La promessa e’ questa: “Ci sara’ un meccanismo molto stringente che impedira’ gli scandali degli anni scorsi”. Enrico Letta ci tiene a sottolineare pero’ che una promessa, oggi, e’ stata mantenuta: quella di rivedere radicalmente il meccanismo del finanziamento dei partiti. Che non sara’ piu’ a carico dell’erario, ma affidato alla volonta’ dei cittadini. In altre parole con la strada del due per mille nella dichiarazione dei redditi. Ma sia chiaro: “Il nuovo sistema di finanziamento, con il due per mille, da’ tutto il potere ai cittadini. L’inoptato del due per mille restera’ allo Stato”. La decisione e’ stata presa dal Consiglio dei Ministri di ieri, recependo il testo della legge come approvato dalla Camera, e introduce “l’obbligo della certificazione esterna dei bilanci dei partiti politici”.
Ora “sono i cittadini che decidono se vogliono dare il contributo ai partiti oppure no. Da oggi e’ cosi’, e’ il segno che stiamo facendo sul serio”. Lo ha detto il premier Enrico Letta al Tg2. “E’ passato il tempo degli aut-aut. Adesso c’e’ un governo che vuole fare le cose, e le faremo anche sulle riforme e la legge elettorale”, ha proseguito Letta.

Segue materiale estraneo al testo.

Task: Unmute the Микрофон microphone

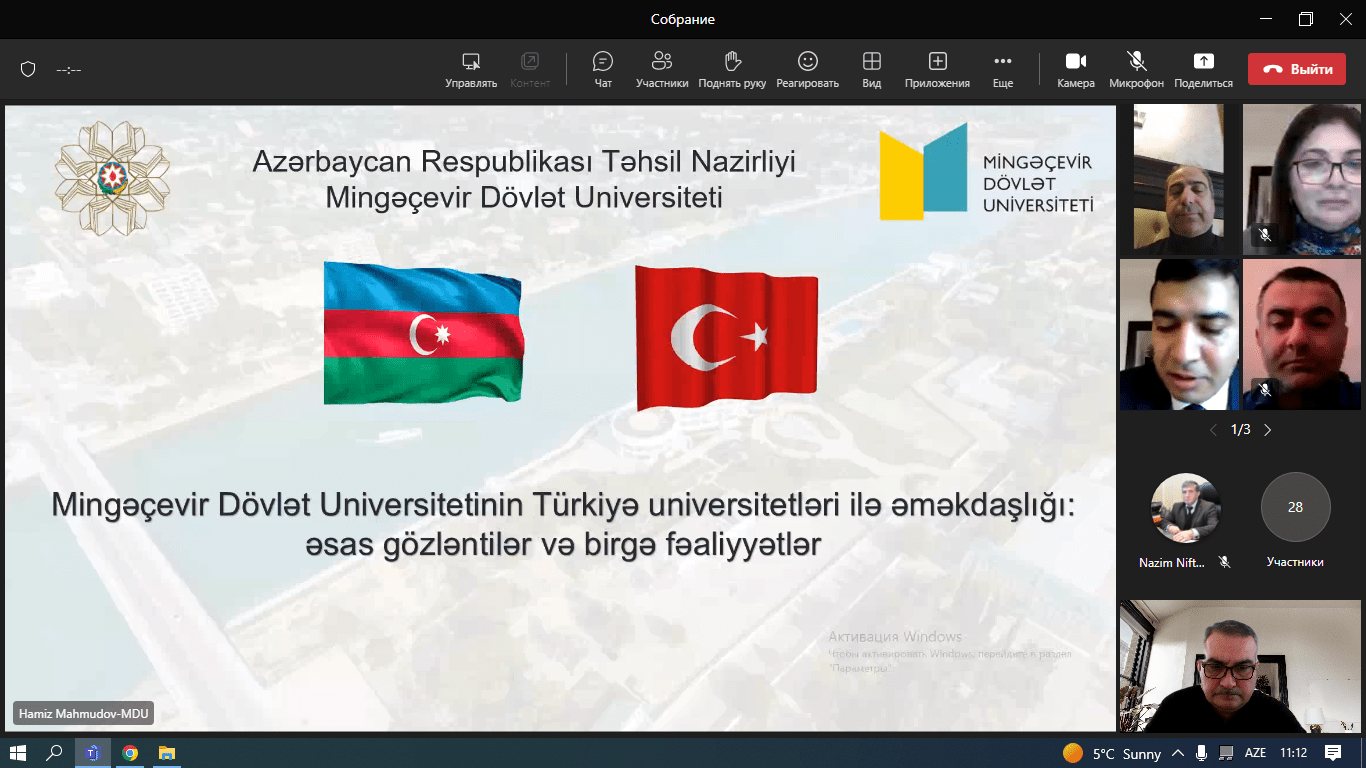Action: click(x=1136, y=69)
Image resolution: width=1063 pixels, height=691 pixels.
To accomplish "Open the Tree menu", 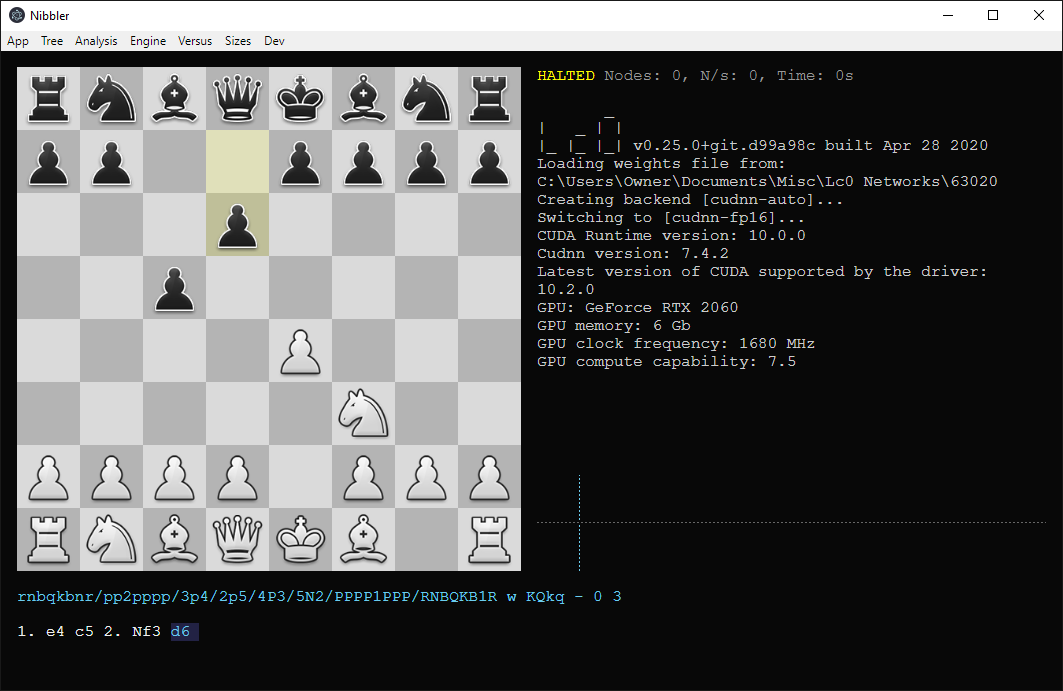I will click(51, 41).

Delle riforme “se ne parlera’ dentro la maggioranza che trovera’ un’intesa sulle regole istituzionali. Ma sono passati i tempi delle minacce quotidiane: il governo e’ unito e ha gente che vuole dare risposte”. Quanto a Renzi, ha aggiunto, “sappiamo che la nostra capacita’ di fare gioco di squadra e’ importante per il paese, sono molto contento e molto fiducioso”.

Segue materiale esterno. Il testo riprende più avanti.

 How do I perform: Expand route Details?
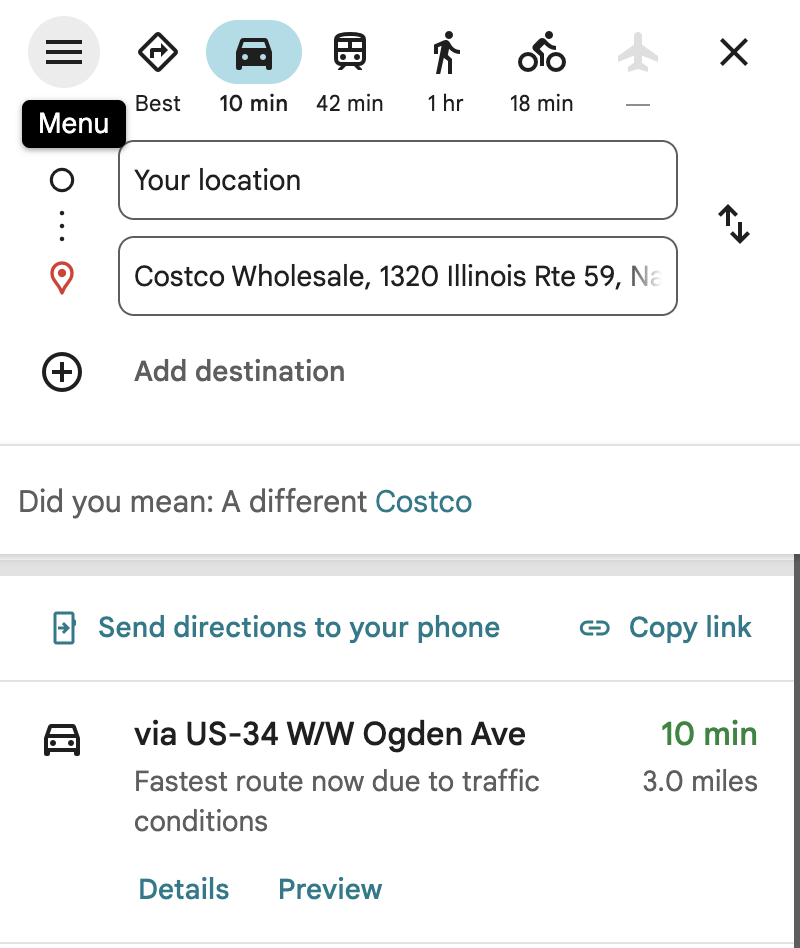[x=184, y=889]
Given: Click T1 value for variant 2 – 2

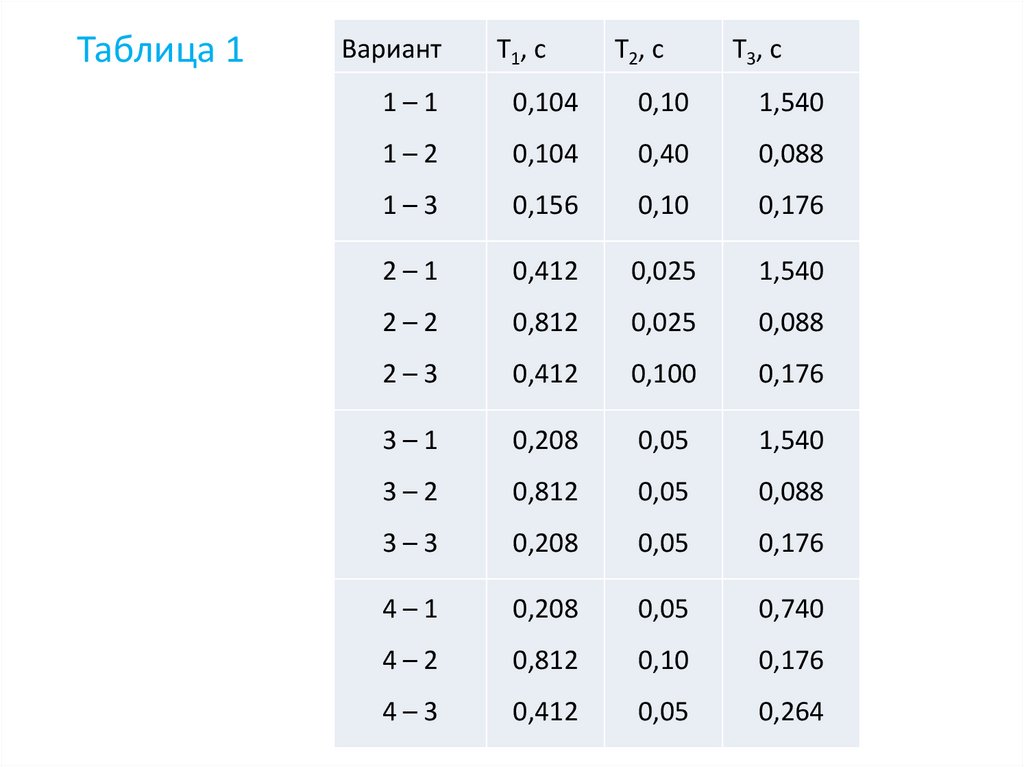Looking at the screenshot, I should (545, 323).
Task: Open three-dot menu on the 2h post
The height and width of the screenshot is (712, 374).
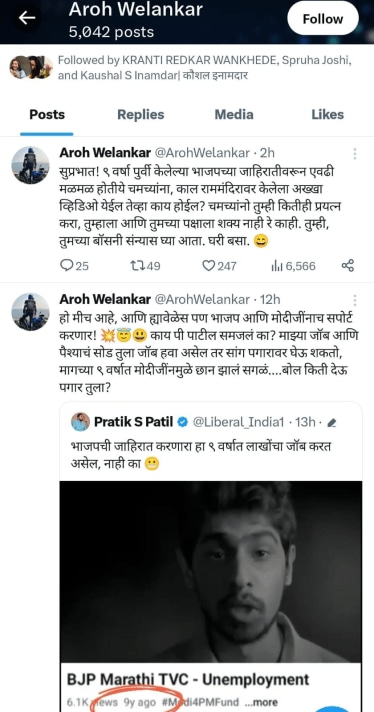Action: pyautogui.click(x=354, y=153)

Bastera’ agli arrabbiati dell’antipolitica? “Basta con le chiacchere enricoletta”, risponde piuttosto Beppe Grillo, “Restituisci ORA 45 milioni di euro di rimborsi elettorali del Pd a iniziare da quelli di luglio. #Bastaunafirma”. Poi rincara la dose: “Per rinunciare ai finanziamenti pubblici e’ sufficiente non prenderli come ha fatto il M5S. Il decreto legge di Letta e’ l’ennesima presa per il culo”. Mercoledi’ parte in Senato l’iter, fa sapere il senatore del Pd Luciano Pizzetti, componente dell’Ufficio di Presidenza del Senato. “D’intesa con la presidente Finocchiaro – spiega – mercoledi’ la Commissione avviera’ comunque l’iter di discussione del testo trasmesso dalla Camera e fatto proprio dal governo con decreto”.